Where does the word "agent" occur in the material? Copy each line that has it.

Exercise data.
..............................
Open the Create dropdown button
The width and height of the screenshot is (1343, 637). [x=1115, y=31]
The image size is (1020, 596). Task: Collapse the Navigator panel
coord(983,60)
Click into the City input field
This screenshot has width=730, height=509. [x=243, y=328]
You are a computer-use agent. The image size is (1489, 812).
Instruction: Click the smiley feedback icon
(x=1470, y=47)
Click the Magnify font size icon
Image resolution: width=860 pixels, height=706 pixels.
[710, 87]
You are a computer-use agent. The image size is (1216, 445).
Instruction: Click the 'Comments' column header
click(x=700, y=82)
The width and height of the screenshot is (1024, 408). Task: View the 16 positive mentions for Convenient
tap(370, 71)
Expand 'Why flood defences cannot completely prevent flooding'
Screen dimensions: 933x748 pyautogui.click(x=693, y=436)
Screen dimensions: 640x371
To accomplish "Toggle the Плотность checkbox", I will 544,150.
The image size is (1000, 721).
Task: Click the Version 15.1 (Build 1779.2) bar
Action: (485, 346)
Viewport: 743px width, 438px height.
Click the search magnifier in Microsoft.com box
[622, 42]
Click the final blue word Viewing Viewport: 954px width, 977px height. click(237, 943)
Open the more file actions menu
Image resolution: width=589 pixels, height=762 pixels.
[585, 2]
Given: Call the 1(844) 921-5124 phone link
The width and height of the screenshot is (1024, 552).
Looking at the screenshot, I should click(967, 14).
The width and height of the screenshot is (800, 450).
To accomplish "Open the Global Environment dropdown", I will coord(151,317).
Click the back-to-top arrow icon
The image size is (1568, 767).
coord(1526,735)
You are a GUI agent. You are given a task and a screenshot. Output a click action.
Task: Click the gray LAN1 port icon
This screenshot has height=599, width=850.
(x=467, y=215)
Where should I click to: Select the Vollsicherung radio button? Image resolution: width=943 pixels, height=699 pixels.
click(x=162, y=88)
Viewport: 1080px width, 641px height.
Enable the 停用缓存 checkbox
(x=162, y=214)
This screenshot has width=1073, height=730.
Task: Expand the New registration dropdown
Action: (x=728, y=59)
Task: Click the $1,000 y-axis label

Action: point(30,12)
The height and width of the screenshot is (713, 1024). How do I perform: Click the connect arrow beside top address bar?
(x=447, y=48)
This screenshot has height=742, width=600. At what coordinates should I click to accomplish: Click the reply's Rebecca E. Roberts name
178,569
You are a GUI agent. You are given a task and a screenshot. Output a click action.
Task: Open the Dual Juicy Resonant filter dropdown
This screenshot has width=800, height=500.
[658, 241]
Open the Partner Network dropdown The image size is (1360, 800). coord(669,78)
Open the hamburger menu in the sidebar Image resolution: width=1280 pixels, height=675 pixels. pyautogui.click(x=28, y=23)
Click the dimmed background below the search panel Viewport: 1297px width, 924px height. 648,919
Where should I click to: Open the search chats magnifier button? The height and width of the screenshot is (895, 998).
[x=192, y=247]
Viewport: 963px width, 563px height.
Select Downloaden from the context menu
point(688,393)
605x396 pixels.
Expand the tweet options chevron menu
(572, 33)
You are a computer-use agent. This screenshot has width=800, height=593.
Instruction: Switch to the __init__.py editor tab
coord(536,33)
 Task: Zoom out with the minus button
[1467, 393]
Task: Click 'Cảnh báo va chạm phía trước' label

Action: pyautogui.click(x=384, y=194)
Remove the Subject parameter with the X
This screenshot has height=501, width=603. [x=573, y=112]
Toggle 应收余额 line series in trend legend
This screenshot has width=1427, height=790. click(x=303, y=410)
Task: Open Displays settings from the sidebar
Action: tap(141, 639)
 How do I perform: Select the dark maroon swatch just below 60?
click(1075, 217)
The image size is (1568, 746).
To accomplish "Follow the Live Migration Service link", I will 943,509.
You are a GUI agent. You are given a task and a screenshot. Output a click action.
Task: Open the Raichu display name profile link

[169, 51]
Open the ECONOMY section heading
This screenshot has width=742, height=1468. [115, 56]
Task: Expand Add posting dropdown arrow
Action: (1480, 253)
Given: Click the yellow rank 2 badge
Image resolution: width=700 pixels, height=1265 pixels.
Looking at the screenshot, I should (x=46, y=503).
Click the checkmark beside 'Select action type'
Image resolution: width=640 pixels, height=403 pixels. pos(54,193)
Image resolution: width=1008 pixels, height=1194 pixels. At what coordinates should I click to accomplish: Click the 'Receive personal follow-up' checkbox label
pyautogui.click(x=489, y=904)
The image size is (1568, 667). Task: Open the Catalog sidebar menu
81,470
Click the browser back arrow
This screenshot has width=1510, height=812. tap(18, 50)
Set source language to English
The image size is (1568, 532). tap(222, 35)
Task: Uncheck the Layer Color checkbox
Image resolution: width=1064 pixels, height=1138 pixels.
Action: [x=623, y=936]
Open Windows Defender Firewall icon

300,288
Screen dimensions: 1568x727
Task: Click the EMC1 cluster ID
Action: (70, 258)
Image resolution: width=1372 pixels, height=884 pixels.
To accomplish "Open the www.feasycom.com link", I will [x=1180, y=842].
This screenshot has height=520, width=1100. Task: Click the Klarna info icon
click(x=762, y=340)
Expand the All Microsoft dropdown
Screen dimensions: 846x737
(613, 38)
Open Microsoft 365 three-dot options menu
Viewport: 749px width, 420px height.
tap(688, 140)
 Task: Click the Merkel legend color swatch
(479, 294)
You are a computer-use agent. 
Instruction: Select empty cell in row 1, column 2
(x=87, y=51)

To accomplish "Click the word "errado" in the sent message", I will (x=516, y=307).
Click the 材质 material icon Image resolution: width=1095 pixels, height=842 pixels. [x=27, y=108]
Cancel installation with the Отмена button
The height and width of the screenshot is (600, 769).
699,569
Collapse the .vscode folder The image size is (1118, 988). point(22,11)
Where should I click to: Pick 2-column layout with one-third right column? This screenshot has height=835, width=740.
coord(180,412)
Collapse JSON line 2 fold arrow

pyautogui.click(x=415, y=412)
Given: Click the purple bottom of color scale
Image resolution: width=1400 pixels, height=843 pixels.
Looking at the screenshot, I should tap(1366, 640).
..............................
Answer space.
You are a computer-use agent. The image size is (1489, 812).
You are a computer-use agent. The image size is (1216, 445).
You are a GUI agent. You are given a task and a screenshot. Output a click action.
You are a GUI agent. You are given a task and a screenshot. Output a click action.
You are a computer-use agent. This screenshot has width=800, height=593.
You are a GUI agent. You are given a task and a screenshot. Output a click action.
You are a computer-use agent. 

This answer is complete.